The results showed that patients receiving 60 mg daily of Rentosertib experienced the greatest mean improvement in lung function, with a mean forced vital capacity (FVC) increase of +98.4 mL compared to a mean decline of -20.3 mL in the placebo group. This dose-dependent improvement in FVC, the gold-standard metric for assessing lung function in IPF patients, represents a promising secondary efficacy endpoint.
Safety Profile and Tolerability
Rentosertib met its primary endpoint of safety and tolerability across all treatment groups. The drug exhibited a manageable safety profile with similar rates of treatment-emergent adverse events observed across all dosage levels. Most adverse events were mild to moderate in severity, with serious adverse events being rare. Notably, all adverse events resolved following discontinuation of treatment.
Biomarker Analysis Validates Mechanism
Exploratory biomarker analyses provided additional validation of Rentosertib's biological mechanism. The study revealed dose- and time-dependent changes in serum protein levels after 12 weeks of treatment, supporting the drug's anti-fibrotic and anti-inflammatory effects. In the high-dose group, profibrotic proteins such as COL1A1, MMP10, and FAP were significantly reduced, while the anti-inflammatory marker IL-10 was increased. These protein changes correlated with improvements in FVC.
AI-Driven Discovery Process
The development of Rentosertib began with Insilico Medicine's PandaOmics platform, which analyzed extensive datasets to identify TNIK (TRAF2 and NCK-interacting kinase) as a promising target for IPF treatment. The company's Chemistry42 platform then designed and optimized small-molecule compounds targeting TNIK, ultimately leading to Rentosertib's nomination as a preclinical candidate.
This AI-driven approach significantly accelerated the drug discovery timeline, reducing the process from target identification to preclinical candidate selection to just 18 months. According to the company, their 22 nominated candidate drugs from 2021 to 2024 took only 12-18 months on average to progress from project initiation to nomination of preclinical candidates, compared to the typical 2.5-4 years required in traditional drug discovery.
Regulatory Path Forward
Following these encouraging Phase IIa results, Insilico Medicine has begun discussions with regulatory authorities to facilitate the evaluation of Rentosertib in larger cohorts of patients. The company is engaging with global regulatory authorities to initiate larger pivotal trials.

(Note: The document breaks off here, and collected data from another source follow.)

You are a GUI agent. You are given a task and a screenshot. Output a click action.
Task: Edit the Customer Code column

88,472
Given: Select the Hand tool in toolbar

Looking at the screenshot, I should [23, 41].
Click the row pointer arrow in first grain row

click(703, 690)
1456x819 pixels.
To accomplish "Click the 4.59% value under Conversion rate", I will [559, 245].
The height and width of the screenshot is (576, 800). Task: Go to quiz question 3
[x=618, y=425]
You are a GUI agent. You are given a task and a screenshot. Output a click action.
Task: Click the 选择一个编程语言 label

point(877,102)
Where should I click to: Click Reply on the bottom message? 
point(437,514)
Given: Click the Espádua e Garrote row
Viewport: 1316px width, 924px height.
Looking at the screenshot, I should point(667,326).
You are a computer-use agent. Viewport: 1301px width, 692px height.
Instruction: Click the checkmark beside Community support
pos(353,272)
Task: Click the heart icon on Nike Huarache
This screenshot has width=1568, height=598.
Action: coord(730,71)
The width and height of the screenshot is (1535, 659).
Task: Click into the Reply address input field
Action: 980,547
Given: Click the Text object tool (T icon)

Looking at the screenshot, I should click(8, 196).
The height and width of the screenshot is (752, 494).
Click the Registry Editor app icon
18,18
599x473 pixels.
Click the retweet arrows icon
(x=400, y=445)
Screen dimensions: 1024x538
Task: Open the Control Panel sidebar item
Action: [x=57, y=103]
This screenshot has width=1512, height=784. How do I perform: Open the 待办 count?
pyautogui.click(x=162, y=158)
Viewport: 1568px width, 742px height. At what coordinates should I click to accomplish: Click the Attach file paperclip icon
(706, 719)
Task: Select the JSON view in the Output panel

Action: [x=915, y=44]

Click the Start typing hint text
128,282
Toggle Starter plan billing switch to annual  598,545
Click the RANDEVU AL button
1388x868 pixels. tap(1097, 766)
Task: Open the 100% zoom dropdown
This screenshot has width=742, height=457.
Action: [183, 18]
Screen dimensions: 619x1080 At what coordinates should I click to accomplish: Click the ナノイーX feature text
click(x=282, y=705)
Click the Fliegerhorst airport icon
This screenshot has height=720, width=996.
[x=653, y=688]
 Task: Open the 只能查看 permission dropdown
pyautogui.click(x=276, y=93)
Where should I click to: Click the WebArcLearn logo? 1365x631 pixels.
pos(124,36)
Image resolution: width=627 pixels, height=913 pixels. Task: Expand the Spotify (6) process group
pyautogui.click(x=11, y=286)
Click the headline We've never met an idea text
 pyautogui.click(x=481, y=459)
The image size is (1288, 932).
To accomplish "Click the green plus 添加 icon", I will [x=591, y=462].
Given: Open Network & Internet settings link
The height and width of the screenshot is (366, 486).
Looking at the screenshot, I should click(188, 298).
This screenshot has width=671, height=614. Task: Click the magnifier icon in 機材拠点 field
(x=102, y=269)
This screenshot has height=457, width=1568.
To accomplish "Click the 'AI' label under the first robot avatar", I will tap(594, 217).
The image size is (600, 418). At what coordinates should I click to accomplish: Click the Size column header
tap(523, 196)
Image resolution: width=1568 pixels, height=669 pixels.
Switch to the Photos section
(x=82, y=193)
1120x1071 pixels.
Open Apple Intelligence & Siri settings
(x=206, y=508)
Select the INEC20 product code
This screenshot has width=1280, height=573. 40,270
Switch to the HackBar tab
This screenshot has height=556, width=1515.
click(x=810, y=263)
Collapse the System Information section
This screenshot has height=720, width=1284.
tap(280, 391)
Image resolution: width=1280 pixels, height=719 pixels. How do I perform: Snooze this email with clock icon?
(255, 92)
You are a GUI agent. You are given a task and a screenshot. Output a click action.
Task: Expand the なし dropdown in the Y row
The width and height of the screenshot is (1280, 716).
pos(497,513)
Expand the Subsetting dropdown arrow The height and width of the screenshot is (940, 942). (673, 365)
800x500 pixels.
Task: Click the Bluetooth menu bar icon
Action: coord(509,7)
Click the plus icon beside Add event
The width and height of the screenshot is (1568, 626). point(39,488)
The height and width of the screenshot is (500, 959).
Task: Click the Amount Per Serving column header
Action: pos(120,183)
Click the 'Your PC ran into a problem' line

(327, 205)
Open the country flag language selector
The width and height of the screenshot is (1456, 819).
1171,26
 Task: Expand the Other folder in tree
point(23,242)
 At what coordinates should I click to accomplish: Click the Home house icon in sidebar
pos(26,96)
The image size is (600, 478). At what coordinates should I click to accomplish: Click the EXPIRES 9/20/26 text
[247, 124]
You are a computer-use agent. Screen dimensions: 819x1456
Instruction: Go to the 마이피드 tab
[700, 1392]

"These results not only suggest that Rentosertib has a manageable safety and tolerability profile, but also warrants further investigation in larger-scale clinical trials of longer duration, demonstrating the transformative potential of AI in drug discovery and development," said Alex Zhavoronkov, PhD, Founder and CEO of Insilico Medicine.
Disease Background and Unmet Need
Idiopathic pulmonary fibrosis is a chronic, scarring lung disease characterized by progressive and irreversible decline in lung function. The condition affects approximately 5 million people worldwide and carries a poor prognosis, with a median survival of 3 to 4 years. Current approved treatments, including antifibrotic drugs, can slow disease progression but do not stop or reverse it, leaving a significant unmet need for more effective, disease-modifying therapies.
The United States Adopted Names Council has officially named the compound Rentosertib, making it the first drug in which both the target and compound were identified through generative AI. If successful in larger trials, Rentosertib could become the first AI-discovered therapy to reach patients, potentially transforming the treatment landscape for IPF.